Personalize before finalizing security awareness programs
Carpenter said IT leaders should take stock of where the organization is in terms of security awareness. To get a sense of where everyone is, IT leaders can interview different divisions, leaders and employees, and study the work environment, he said.
"Your security awareness program may look similar to somebody else's, but it should not look like an exact carbon copy of somebody else's," Carpenter said. Each organization has subtle -- or not so subtle -- differences depending on personalities, location, language, demographic, et cetera, he added.
Does your organization have a lot of Millennials? Then viral videos might work really well for spreading security awareness in your organization. But then you run the risk of alienating your older workers -- it's a fine line, Carpenter said. Figuring out employees' strengths is critical to achieving the right balance.
"Find out what behaviors people are struggling with and what people naturally do well when it comes to security," he said. "If you have a population of people that are naturally doing the right thing, you probably don't need to train them on that -- they'll feel talked down to."
Tap into the organizational culture
Carpenter's next piece of advice: View security awareness programs through the lens of organizational culture. For security awareness to infiltrate an organization's culture, IT leaders need to understand that culture.
"A security culture lives and breathes within every organization," he said during his presentation. "The question is how strong, intentional and sustainable is your security culture. And what do you need to do about it?"

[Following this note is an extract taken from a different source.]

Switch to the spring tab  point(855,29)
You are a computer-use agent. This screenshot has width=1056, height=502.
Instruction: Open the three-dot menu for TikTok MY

The first thing to assess is what the security culture is at your company and then how to shape that culture. To do that IT leaders will need to flex their people skills.
"You need to figure out who are those culture shapers within the organization and how do you work with and through them to get the security behavior that you want," Carpenter said.
Know and manage behavior
IT leaders can help shape "good security hygiene" by leveraging a few basic behavior management principles. The big one: Just because people are aware doesn't mean they care.
"I know that the speed limit sign says 55 mph when I pass it at 70 mph and give it the virtual middle finger," Carpenter said. "I just do an internal risk assessment because I don't care. I feel at the time that I know better than the law. Your people do the same thing. If we ignore that then we're setting ourselves --and everybody -- up for frustration."
Perry Carpenterchief evangelist and strategy officer, KnowBe4
Another big insight that will help CIOs customize security awareness programs: Human beings are lazy, social and creatures of habit.
"If we go against any of those three things [in our security awareness programs] then we have to find ways to prop them up and help them through the action," Carpenter said. "If we're not doing that then we're asking them to do something outside the context of what a human would naturally do."
IT leaders also can't effectively train people on everything at once, Carpenter added. If the goal is behavior change, IT leaders should focus on two to three behaviors at a time to avoid overwhelming employees. "You're trying to train a muscle essentially," he said. That's going to take time.
When crafting a security awareness program, Carpenter said it helps to take into account the other "stuff" in employees' lives that could affect their mood, cooperation or performance. These include everything from their world views to the behavior they observe in company executives to what they ate for breakfast or whether they had a fight with their spouse before work.
"Realize that awareness and behavior do not happen in a vacuum," Carpenter said.